Now we can add promtail to your configuration.nix by creating a systemd service to run it with this snippet:

# hosts/chrysalis/configuration.nix
  systemd.services.promtail = {
    description = "Promtail service for Loki";
    wantedBy = [ "multi-user.target" ];

    serviceConfig = {
      ExecStart = ''
        ${pkgs.grafana-loki}/bin/promtail --config.file ${./promtail.yaml}
      '';
    };
  };

Now that you have this all set up, you can push this to your cluster with nixops:

$ nixops deploy -d home

Once that finishes, open up Grafana and configure a new Loki data source with the URL http://127.0.0.1:3100:

Loki Data Source configuration

Now that you have Loki set up, let's query it! Open the Explore view in Grafana again, choose Loki as the source, and enter in the query {job="systemd-journal"}:

Loki search

Mara is hacker
<Mara>

You can also add Loki queries like this to dashboards! Loki also lets you query by systemd unit with the unit field. If you wanted to search for logs from foo.service, you would need a query that looks something like {((job = "systemd-journal"), (unit = "foo.service"))} You can do many more complicated things with Loki. Look here for more information on what you can query. As of the time of writing this blogpost, you are currently unable to make Grafana alerts based on Loki queries as far as I am aware.
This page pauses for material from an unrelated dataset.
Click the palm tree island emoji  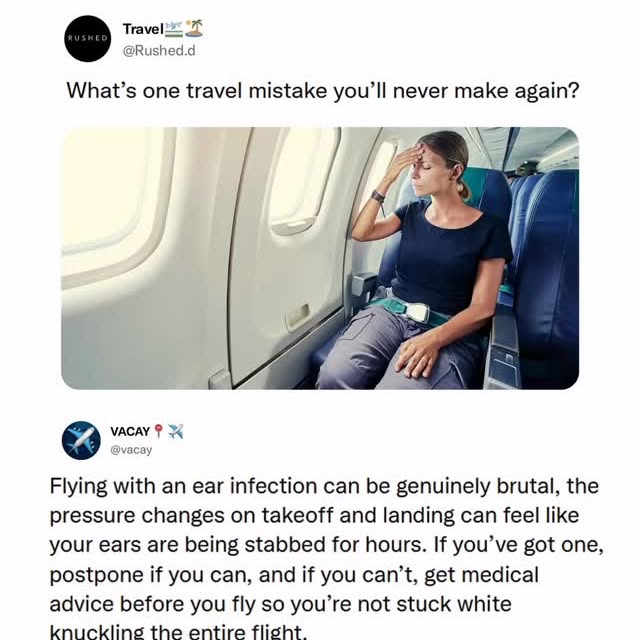point(194,28)
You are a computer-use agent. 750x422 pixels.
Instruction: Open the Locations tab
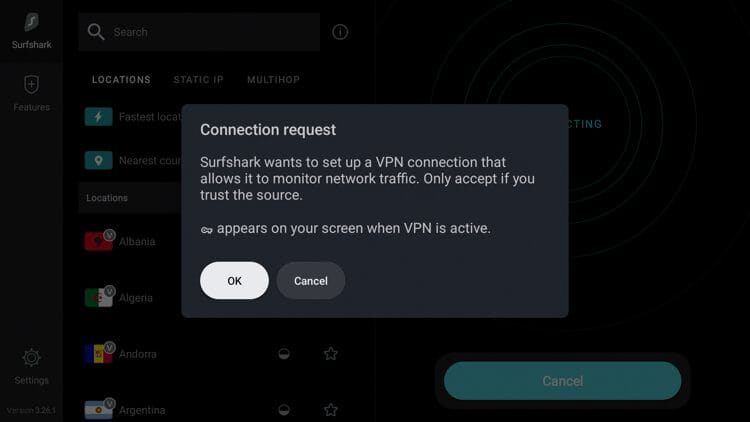click(x=121, y=80)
This barely scrapes the surface of what you can accomplish with a setup like this. Using more fancy setups you can alert on the rate of metrics changing. I plan to make NixOS modules to make this setup easier in the future. There is also a set of options in services.grafana.provision that can make it easier to automagically set up Grafana with per-host dashboards, alerts and all of the data sources that are outlined in this post.

The setup in this post is quite meager, but it should be enough to get you started with whatever you need to monitor. Adding Prometheus metrics to your services will go a long way in terms of being able to better monitor things in production, do not be afraid to experiment!